Consider the following...

A parent's duty to the rest of society is to transform an infant member of an aggressive, predatory species into a civilized, young adult, preferably by consistent role modeling. This fact should be written into the laws of every state in the country, but don't hold your breath waiting for that to happen. Paying an attorney and an expert witness to admit in criminal court that they chose to neglect that duty, and that their decision was the principle cause of the death and suffering in question should result in a very long prison term for the parents. That won't happen of course. America is a Christian nation where parents, like the Pope, are considered to be infallible.

As always folks...

Terrorists, mass murderers, serial killers, and all those considering such behavior can thank Ethan Couch's parents, their defense team, and Judge Jean Boyd for making it that much easier to rationalize that victims simply do not matter.

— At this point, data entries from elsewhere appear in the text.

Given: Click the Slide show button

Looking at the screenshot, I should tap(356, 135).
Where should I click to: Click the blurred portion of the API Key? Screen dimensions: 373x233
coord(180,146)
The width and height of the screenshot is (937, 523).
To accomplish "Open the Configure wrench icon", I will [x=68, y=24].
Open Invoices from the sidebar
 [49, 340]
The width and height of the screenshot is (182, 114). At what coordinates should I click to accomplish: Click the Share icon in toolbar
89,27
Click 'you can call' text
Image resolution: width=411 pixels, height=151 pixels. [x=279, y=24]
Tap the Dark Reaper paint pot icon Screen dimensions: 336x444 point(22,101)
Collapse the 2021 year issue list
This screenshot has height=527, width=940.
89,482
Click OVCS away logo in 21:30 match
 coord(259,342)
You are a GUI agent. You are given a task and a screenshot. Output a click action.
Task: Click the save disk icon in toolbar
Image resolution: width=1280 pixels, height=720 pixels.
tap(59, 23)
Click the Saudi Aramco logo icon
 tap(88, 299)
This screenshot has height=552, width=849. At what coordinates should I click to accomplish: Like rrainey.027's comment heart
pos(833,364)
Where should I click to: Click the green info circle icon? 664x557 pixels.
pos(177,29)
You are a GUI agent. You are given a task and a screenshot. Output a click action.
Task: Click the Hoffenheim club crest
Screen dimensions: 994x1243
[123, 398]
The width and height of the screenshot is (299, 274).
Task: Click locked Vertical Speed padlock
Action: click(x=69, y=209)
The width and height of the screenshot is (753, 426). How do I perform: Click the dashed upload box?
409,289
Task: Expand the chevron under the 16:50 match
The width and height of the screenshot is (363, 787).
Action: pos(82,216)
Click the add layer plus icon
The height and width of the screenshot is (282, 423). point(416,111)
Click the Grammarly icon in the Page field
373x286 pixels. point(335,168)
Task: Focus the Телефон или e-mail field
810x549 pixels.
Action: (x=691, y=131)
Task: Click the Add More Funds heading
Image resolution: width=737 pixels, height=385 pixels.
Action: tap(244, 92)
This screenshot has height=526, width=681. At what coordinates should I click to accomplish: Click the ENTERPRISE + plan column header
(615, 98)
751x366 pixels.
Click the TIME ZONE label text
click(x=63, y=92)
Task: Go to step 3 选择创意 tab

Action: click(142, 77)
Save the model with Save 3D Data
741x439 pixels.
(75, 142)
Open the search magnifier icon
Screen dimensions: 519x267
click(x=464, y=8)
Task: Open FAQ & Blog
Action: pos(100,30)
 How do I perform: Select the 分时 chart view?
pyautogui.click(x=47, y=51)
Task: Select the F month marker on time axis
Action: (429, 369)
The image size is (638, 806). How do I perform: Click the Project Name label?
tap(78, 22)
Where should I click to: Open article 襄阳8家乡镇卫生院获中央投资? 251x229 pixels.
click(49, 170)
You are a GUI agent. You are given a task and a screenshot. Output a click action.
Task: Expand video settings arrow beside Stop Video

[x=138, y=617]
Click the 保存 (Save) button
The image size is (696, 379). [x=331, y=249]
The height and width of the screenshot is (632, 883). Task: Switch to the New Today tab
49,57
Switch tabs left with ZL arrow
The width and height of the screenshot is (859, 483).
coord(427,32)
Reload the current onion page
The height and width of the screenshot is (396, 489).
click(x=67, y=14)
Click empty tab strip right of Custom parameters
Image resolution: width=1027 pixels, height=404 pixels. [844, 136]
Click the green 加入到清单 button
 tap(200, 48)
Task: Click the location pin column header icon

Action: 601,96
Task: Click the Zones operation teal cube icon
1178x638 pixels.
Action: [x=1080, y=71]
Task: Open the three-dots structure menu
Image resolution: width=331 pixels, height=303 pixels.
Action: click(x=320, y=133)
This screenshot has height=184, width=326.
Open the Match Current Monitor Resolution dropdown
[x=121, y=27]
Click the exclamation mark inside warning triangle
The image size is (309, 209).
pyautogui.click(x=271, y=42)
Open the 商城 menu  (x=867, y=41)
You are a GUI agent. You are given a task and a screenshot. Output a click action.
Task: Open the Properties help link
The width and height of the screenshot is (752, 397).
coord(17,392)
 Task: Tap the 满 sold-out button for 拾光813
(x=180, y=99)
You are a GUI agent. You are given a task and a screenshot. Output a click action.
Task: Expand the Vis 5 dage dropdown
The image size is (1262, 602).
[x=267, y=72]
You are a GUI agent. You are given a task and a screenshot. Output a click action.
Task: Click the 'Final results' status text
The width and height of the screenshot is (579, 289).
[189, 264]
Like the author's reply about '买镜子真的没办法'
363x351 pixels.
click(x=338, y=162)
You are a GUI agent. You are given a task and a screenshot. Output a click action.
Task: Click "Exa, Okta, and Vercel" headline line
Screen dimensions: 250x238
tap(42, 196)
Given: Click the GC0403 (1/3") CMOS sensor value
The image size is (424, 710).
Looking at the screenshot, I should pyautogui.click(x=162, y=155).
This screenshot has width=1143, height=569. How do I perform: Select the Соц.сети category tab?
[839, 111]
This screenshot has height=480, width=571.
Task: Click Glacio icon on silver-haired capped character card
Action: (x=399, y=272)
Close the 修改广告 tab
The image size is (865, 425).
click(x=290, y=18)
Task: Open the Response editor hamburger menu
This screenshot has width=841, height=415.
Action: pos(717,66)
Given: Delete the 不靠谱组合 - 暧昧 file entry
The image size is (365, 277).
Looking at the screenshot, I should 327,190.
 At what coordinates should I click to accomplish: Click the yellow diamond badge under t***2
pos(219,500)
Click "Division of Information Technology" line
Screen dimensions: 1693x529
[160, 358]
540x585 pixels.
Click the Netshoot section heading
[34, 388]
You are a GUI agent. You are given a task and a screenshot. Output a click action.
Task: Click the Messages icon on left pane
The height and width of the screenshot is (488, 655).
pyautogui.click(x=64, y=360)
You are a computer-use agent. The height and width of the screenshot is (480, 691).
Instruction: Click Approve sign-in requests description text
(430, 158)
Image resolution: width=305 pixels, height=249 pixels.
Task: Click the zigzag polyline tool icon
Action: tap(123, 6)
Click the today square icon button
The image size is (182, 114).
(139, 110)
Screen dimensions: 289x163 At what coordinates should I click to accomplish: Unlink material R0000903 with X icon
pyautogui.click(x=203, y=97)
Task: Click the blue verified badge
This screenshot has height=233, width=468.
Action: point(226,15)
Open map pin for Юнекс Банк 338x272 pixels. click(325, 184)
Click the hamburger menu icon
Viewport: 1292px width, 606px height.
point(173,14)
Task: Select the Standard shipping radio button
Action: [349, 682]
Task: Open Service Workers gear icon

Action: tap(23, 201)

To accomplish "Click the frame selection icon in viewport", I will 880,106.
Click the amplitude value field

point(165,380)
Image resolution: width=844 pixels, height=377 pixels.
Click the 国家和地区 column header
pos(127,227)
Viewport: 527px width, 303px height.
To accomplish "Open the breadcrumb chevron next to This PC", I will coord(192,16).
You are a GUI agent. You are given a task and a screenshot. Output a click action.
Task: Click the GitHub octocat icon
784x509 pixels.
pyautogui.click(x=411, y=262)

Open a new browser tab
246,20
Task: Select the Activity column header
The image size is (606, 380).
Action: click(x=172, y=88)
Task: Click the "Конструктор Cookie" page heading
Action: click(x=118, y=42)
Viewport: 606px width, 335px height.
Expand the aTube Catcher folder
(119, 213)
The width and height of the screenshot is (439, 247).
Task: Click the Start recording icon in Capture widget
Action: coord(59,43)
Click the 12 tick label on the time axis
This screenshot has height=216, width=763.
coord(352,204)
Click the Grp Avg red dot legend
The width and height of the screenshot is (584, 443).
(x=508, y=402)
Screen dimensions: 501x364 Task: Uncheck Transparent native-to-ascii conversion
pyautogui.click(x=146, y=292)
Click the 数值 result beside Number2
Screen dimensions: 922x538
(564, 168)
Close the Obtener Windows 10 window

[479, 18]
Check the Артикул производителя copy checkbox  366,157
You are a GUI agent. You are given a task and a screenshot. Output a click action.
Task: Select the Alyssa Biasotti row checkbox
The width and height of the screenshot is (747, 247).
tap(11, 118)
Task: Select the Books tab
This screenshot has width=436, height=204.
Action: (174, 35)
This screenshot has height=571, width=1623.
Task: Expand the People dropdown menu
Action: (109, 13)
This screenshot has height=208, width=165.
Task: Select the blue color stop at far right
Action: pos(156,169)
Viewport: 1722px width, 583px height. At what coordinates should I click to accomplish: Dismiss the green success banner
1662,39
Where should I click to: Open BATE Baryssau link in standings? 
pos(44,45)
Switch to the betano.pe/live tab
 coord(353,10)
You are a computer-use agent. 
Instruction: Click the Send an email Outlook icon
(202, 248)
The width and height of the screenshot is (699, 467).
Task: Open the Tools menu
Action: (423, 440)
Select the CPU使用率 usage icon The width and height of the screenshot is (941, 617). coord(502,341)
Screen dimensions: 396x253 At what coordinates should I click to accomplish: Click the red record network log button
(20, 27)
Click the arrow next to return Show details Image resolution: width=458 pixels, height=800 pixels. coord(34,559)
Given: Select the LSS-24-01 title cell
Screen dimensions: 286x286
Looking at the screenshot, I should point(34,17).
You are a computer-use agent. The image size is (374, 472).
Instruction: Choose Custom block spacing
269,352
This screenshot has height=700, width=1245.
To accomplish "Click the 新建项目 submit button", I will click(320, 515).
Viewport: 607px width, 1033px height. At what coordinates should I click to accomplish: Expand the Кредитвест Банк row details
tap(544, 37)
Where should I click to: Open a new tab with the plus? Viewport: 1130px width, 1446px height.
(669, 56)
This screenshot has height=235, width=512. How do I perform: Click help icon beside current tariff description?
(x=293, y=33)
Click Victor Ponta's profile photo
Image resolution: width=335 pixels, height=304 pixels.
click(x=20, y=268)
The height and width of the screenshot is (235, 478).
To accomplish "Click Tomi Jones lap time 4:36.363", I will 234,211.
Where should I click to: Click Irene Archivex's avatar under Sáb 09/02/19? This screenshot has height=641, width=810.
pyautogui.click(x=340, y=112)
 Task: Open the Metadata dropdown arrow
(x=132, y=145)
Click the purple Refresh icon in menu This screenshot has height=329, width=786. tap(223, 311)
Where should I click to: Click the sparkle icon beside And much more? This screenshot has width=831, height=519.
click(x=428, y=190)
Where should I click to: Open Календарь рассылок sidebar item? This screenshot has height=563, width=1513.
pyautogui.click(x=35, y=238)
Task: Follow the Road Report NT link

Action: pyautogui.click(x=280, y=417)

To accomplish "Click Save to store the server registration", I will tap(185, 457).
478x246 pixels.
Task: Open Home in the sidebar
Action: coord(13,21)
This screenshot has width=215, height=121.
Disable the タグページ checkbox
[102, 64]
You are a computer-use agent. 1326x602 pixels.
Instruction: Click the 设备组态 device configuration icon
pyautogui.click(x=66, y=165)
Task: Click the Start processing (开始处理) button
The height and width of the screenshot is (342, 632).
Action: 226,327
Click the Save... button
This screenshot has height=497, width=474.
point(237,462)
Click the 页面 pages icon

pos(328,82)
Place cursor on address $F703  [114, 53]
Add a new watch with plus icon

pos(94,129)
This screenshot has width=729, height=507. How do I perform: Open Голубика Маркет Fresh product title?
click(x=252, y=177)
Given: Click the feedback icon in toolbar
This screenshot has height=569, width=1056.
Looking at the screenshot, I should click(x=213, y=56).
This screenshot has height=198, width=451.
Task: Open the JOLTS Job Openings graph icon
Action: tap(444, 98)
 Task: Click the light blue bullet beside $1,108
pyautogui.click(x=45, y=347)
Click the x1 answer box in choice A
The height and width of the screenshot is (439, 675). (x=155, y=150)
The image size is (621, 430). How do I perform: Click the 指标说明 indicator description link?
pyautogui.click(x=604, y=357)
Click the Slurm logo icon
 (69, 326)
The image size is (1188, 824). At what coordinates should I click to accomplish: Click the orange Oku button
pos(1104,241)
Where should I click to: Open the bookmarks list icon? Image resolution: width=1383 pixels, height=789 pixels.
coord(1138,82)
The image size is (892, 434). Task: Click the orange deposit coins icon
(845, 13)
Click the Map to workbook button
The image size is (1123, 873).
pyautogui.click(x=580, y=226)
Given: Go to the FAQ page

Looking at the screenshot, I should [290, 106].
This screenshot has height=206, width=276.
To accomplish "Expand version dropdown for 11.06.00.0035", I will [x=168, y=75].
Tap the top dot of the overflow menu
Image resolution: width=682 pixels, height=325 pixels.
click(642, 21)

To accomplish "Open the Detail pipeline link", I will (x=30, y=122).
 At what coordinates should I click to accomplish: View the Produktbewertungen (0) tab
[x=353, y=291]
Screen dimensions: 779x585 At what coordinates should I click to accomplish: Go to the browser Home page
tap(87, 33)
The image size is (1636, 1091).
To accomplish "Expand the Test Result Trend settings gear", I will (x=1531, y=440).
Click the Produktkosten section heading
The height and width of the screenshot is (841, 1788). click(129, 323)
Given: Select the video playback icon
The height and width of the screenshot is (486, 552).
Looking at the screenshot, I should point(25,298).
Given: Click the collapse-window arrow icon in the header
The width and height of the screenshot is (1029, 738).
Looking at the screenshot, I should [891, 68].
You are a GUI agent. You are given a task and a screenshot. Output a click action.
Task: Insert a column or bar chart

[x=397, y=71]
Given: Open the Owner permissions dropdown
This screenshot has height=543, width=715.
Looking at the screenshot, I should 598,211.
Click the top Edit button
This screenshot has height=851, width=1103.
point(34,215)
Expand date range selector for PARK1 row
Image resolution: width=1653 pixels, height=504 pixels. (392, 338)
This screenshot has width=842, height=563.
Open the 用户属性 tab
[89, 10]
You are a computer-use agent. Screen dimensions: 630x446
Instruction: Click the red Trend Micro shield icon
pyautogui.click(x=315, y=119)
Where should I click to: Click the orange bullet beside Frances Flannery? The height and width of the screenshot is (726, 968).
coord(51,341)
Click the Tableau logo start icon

Stay out of the hot sun folks. And stay the hell away from microdot. It's not a pleasant buzz and it lasts about ten hours.

Saturday, December 7, 2013

Chicken Soup with early sociopath training...

My earliest memories of bullying date back to the first grade. That would be way back in the fall of 1966, just about the time I turned six years old. A group of five or six third grade girls formed a circle around me, held hands and began dancing around in a circle and chanting something. Then they began spitting on me and laughing. Each time I tried to get out of the circle I'd be kicked in the shins or elbowed back into place. One girl hit me in the side of the head hard enough to knock me off my feet. I was smaller than most of my classmates at the time and these girls were two grades ahead of me.

It gets better...

Recess was patrolled by women who were called noon aides. These were mothers who volunteered to help out at the local schools in one way or another. While I was being conditioned to hate, one of these women slowly walked by and scowled at me. She didn't seem to notice or care that I was busy wiping spit off my face with my sleeve. She just kept walking. When she was about ten feet away I caught the eye of one of my classmates. His real name is Frank but I remember him being called "Chip" by just about everyone. He was one of those big husky kids who looked two or three years older and bigger than everyone else. He charged into the circle, scattering the girls and almost knocking one of them to the ground. As I tried to run away one of them grabbed me by the collar and yanked me back. The noon aide grabbed Chip and began scolding him.

The circle closed and the early sociopath training continued.

When Adam Lanza massacred his way into infamy I was initially confused about his choice of targets. Then I remembered that he was an Asperger's sufferer and wouldn't be learning the social skills that allowed me to have a normal life after graduating high school.

All he had were his memories, possibly including some very ugly memories.